Carcedo, Diego. “Un español frente al Holocausto: Así salvó Ángel Sanz Briz a 5.000 judíos” (A Spaniard Confronts the Holocaust: How Ángel Sanz Briz Saved 5000 Jews) (Madrid: Ediciones Temas de Hoy, S.A.,, 2000).
Garzón, Jacobo Israel and Alejandro Baer, edrs. “España y el Holocausto (1939-1945): Historia y Testimonios” (スペインとホロコースト (1939-1945): History and Testimonials) (: Federación de Comunidades Judías de España: Hebraica Ediciones, 2007).
Lisbona, José Antonio. “Retorno a sefarad. La política de España hacia sus judíos en el siglo XX”. (Return to Sefarad. Spain’s Policy Towards its Jews in the XX century) (Barcelona: Comisión Nacional del Quinto Centenario del Descubrimiento, Comisión Nacional Judía Sefarad ’92, 1993)
Lipschitz, Chaim U. “Franco, Spain, the Jews, and the Holocaust”. ニューヨーク Ktav Publishing House, Inc., 1984.

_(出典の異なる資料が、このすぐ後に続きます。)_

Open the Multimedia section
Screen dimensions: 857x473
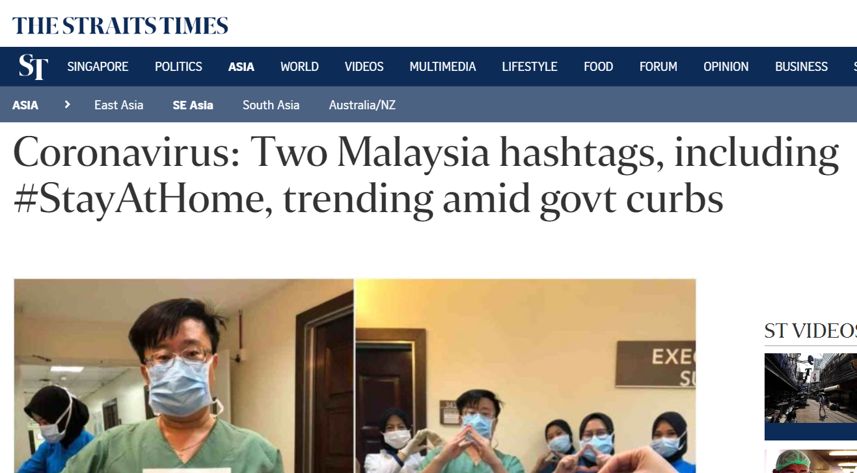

(注釈: LETTER OF PROTECTION – “所持者が発行元(通常は外国)の外交・領事保護を享受していることを証明する文書”。 G.R.ベリッジ、アラン・ジェームス “A Dictionary of Diplomacy. “より。 第2版。 (Houndmills, Basingstoke, Hampshire ; New York : Palgrave Macmillan, 2003), p. 162.

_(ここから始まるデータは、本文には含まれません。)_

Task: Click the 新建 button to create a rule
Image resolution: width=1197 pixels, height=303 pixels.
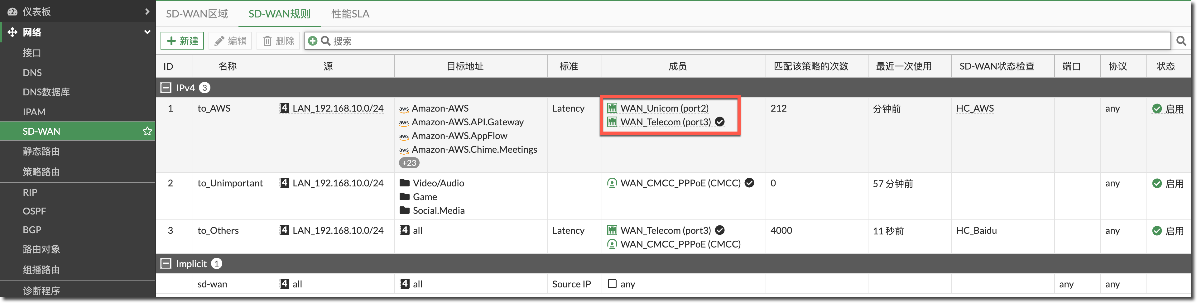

保護状はパスポートに似ていて外交特権を与えるものであった。 アンヘル・サンス・ブリスはパスポートを発行できる場合、保護書を発行していたが、その数にも限りがあった。 そのため、彼の計画はシンプルであり、同時に非常に素晴らしいものであった。 保護状には番号と文字が振られている。 例えば、「Letter N° 100A」「Letter N° 100AA」といった具合だ。 こうすることで、彼はプロテクトレターを使い果たすことがなかったのだ。